Job
Convert the part of the data that opens with the line containing "Go to the previous inventory page" and closes with the line containing "click(23, 177)" into a JSON list of strings, one string per line, leaving out blank lines.

Records for this task
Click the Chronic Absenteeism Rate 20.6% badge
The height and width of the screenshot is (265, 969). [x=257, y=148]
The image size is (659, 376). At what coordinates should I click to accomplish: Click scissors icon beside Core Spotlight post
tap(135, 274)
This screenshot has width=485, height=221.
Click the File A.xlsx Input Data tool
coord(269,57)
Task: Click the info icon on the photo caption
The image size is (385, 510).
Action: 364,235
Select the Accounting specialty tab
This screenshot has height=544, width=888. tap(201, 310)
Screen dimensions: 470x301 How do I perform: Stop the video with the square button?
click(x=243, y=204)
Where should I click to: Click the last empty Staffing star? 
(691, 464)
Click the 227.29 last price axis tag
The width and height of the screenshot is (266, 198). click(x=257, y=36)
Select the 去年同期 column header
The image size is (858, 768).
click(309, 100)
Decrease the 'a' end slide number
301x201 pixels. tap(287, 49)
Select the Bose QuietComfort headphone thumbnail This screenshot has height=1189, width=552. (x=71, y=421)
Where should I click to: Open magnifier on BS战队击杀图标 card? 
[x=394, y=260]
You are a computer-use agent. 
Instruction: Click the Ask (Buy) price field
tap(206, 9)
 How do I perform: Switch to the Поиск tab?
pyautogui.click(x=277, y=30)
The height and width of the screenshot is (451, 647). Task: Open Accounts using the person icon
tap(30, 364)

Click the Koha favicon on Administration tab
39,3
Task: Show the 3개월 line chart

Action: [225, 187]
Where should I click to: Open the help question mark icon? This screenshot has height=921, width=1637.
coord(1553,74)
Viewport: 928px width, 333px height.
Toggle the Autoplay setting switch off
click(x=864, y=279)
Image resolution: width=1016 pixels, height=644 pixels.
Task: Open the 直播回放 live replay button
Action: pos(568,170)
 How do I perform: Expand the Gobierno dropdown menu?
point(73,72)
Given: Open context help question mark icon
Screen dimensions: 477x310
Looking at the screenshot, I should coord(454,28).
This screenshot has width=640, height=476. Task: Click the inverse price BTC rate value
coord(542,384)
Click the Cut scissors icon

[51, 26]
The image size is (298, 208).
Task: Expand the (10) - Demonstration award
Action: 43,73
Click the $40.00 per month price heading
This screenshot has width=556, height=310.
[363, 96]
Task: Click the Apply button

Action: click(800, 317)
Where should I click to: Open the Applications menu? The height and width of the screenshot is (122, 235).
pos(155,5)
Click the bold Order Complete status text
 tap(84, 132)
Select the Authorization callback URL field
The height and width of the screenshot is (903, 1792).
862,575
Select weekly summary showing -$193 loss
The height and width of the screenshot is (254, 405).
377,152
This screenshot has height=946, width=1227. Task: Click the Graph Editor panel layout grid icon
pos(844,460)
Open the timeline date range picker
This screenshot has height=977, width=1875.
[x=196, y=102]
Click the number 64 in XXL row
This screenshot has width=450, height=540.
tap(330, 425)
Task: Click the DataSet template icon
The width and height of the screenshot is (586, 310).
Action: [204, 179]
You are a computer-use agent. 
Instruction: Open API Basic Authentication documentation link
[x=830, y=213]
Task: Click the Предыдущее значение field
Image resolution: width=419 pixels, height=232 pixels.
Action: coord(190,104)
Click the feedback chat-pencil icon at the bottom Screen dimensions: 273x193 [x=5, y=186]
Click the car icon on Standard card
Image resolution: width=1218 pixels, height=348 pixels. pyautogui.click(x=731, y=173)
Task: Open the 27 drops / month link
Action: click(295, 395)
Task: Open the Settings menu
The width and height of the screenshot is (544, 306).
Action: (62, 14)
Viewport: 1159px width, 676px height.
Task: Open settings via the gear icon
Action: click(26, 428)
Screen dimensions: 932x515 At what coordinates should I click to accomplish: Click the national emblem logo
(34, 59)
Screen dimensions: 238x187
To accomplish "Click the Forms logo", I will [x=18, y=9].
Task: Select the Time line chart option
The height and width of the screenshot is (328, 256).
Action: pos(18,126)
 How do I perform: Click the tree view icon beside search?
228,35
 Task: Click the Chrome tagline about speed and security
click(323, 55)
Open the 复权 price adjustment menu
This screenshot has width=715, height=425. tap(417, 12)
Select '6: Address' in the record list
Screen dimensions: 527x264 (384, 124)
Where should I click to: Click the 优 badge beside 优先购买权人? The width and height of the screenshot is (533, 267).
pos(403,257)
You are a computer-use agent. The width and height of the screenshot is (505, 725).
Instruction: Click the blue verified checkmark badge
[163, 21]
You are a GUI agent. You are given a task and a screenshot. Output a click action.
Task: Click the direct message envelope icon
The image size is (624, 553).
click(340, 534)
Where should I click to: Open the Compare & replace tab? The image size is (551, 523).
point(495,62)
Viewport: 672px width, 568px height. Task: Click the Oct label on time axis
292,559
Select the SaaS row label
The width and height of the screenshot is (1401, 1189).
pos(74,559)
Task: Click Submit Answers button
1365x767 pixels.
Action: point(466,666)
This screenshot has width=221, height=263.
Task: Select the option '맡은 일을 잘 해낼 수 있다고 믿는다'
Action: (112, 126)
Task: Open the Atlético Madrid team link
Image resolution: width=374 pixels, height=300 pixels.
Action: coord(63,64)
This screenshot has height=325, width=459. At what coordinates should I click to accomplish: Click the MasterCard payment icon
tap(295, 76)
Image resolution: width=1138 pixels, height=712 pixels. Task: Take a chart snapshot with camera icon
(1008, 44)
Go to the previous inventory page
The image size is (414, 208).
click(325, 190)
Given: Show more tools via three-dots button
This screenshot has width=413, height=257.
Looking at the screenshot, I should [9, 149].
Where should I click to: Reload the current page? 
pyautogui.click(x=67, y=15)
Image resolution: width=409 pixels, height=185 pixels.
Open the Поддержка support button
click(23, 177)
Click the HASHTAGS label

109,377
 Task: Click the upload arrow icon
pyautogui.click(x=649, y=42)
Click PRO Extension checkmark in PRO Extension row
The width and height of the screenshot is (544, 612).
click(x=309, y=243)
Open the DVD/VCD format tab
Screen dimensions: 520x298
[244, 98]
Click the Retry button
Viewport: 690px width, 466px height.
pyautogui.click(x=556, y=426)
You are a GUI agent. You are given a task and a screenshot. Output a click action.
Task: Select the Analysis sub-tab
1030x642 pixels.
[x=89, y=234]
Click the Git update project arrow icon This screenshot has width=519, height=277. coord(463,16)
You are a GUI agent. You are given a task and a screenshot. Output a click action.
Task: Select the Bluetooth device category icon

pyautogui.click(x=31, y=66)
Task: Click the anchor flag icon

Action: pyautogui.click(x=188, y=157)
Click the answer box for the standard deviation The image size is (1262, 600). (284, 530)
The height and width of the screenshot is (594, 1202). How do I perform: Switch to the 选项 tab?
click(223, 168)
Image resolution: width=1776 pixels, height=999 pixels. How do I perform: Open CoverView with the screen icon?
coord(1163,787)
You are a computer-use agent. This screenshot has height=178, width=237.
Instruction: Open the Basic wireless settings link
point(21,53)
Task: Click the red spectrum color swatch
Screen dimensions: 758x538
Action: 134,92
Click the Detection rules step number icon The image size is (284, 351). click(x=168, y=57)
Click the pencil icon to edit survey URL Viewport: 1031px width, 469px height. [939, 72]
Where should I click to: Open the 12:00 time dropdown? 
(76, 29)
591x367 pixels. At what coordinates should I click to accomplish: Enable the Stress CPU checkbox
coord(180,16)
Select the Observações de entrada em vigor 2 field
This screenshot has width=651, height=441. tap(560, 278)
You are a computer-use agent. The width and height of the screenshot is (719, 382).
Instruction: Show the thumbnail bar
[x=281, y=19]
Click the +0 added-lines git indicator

Full response
[
  "Go to the previous inventory page",
  "The image size is (414, 208).",
  "click(325, 190)",
  "Given: Show more tools via three-dots button",
  "This screenshot has width=413, height=257.",
  "Looking at the screenshot, I should [9, 149].",
  "Where should I click to: Reload the current page? ",
  "pyautogui.click(x=67, y=15)",
  "Image resolution: width=409 pixels, height=185 pixels.",
  "Open the Поддержка support button",
  "click(23, 177)"
]